* Collected data
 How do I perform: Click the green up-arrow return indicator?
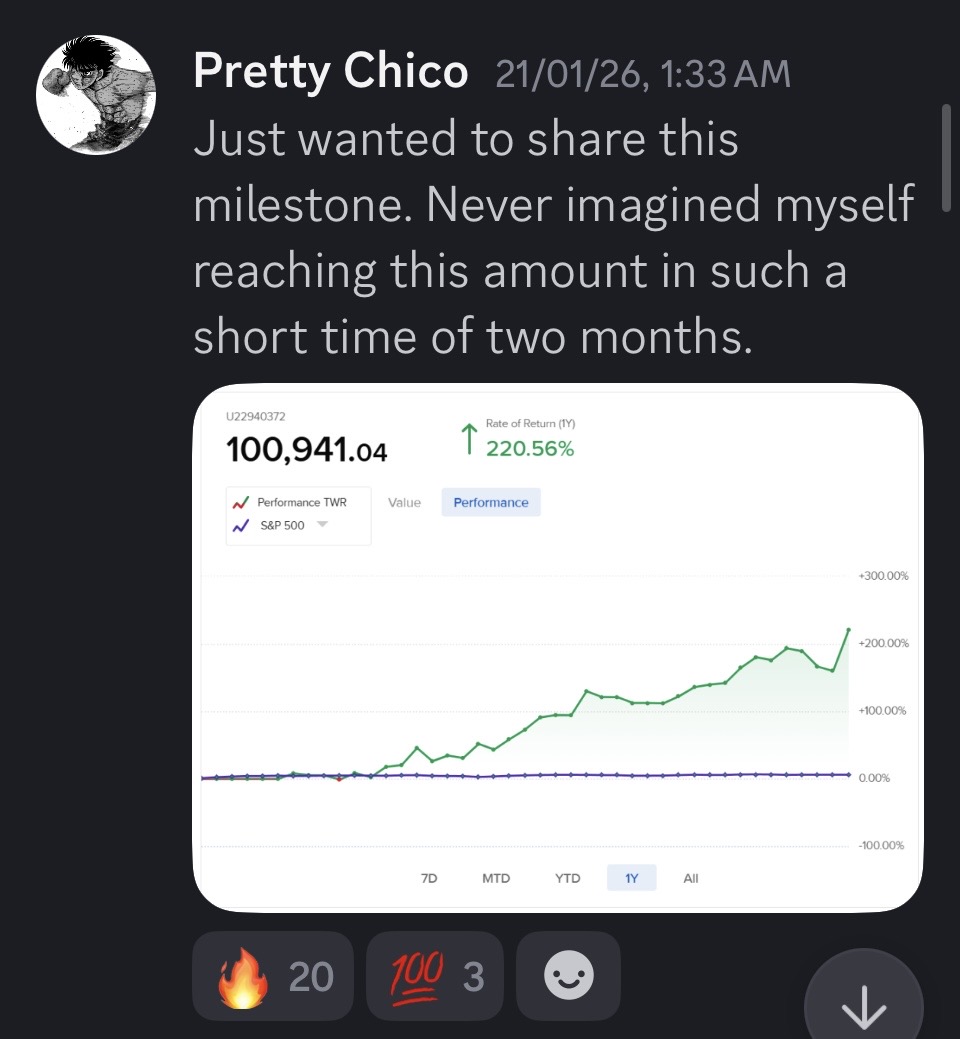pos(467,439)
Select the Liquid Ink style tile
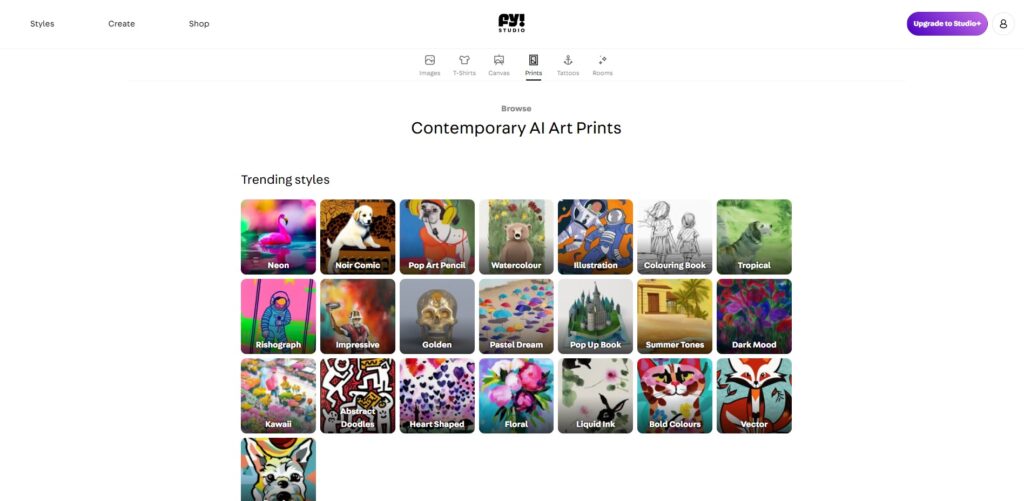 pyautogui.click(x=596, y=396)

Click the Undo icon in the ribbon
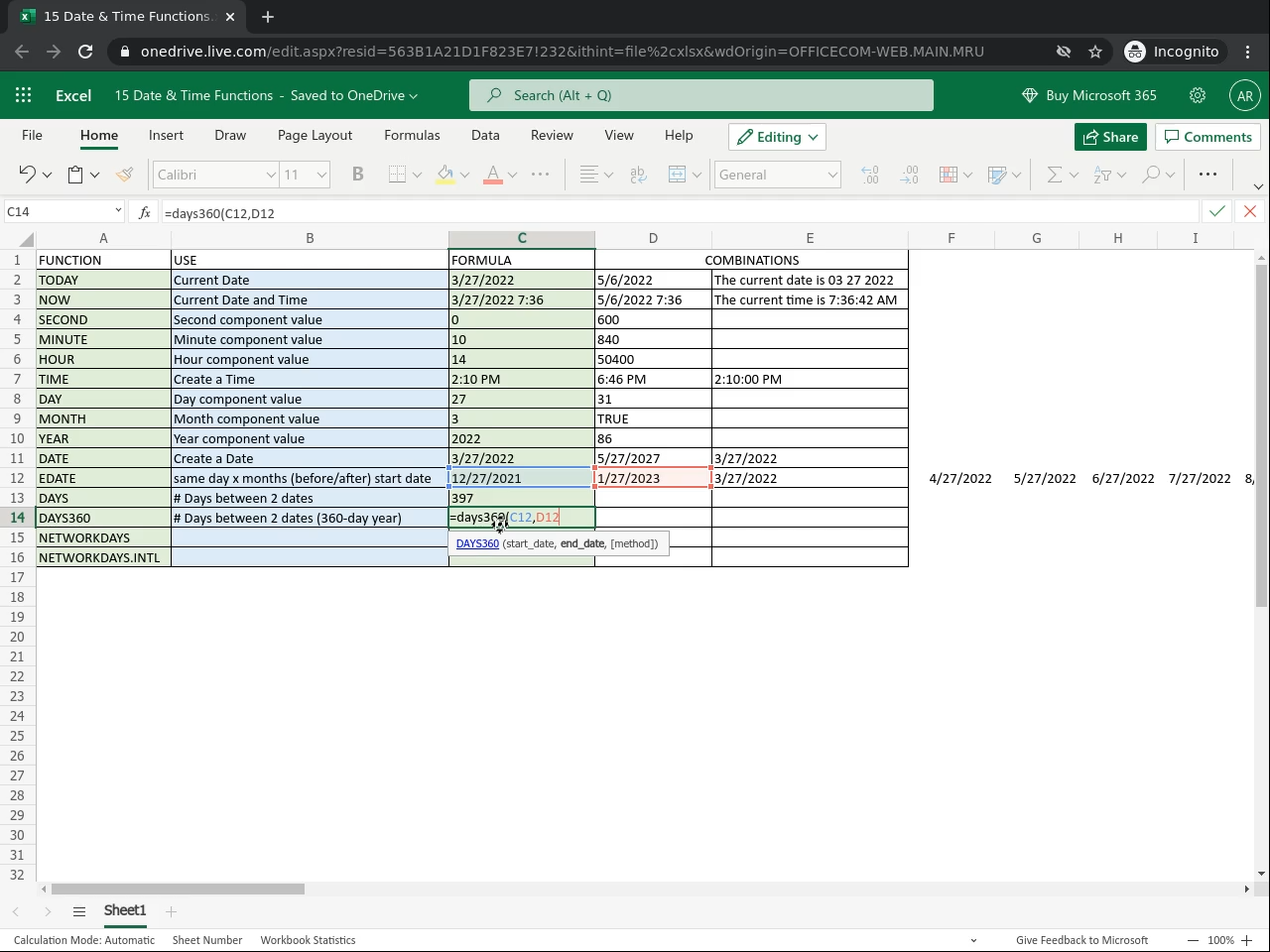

* Brief
Pictures aside, restate all of the entries exactly.

* Response
 How do I perform: Click the green up-arrow return indicator?
pos(467,439)
Select the Liquid Ink style tile
 pyautogui.click(x=596, y=396)

Click the Undo icon in the ribbon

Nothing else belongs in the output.